- [PROBLEM TO WORK ON]: Each line of the data below that includes the string "arrow" must be copied.

- [INPUT RECORDS]:

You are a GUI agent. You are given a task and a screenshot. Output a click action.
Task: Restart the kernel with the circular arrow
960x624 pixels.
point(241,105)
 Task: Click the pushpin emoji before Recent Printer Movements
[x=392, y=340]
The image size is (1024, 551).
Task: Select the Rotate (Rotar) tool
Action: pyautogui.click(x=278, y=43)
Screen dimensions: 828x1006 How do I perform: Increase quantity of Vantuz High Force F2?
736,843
---
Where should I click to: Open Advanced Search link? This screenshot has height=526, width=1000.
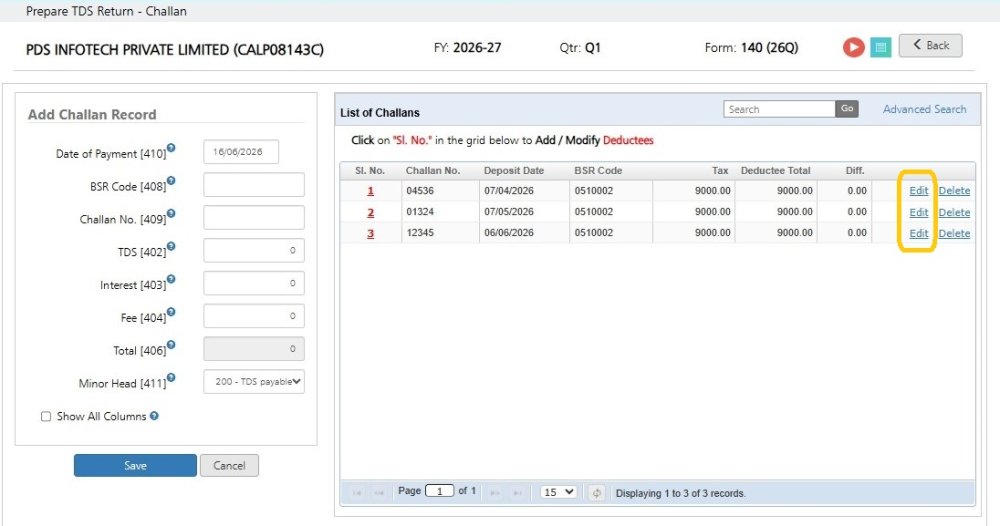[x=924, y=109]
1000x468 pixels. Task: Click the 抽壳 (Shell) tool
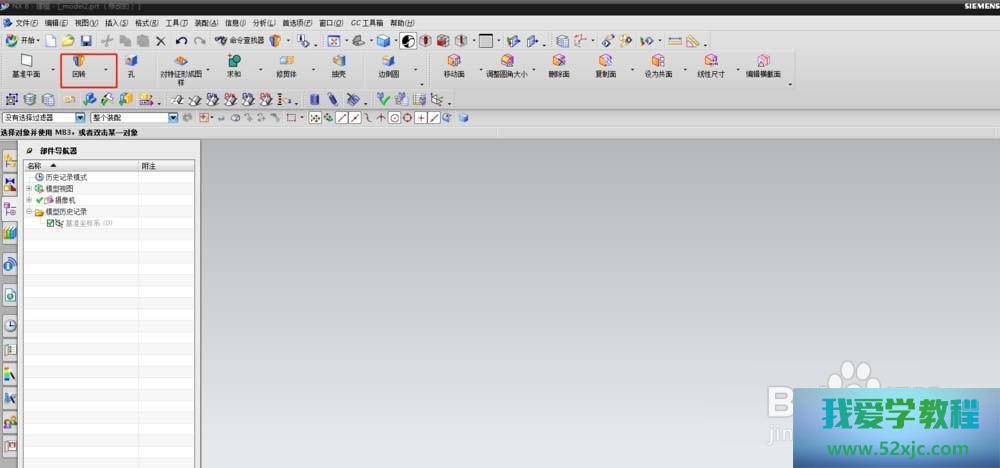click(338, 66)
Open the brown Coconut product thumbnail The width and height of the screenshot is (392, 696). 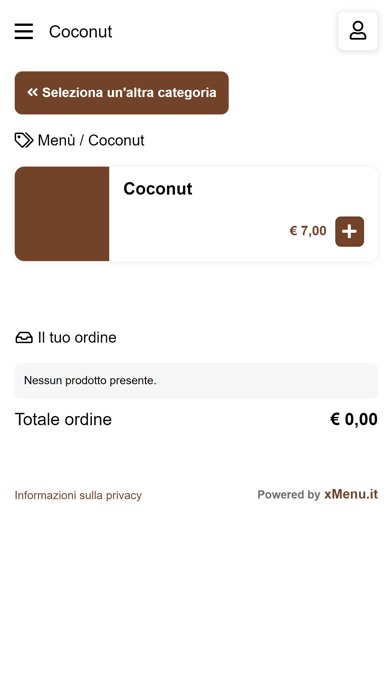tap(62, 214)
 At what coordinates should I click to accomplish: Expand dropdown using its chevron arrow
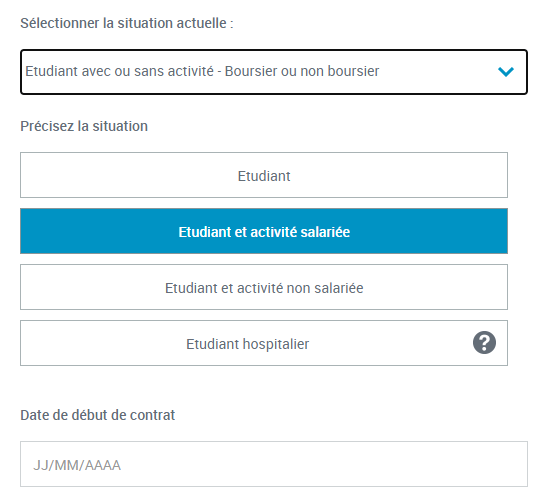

- [ANSWER BELOW]:
Task: Restart the kernel with the circular arrow
 At what coordinates should I click to accomplish: Expand dropdown using its chevron arrow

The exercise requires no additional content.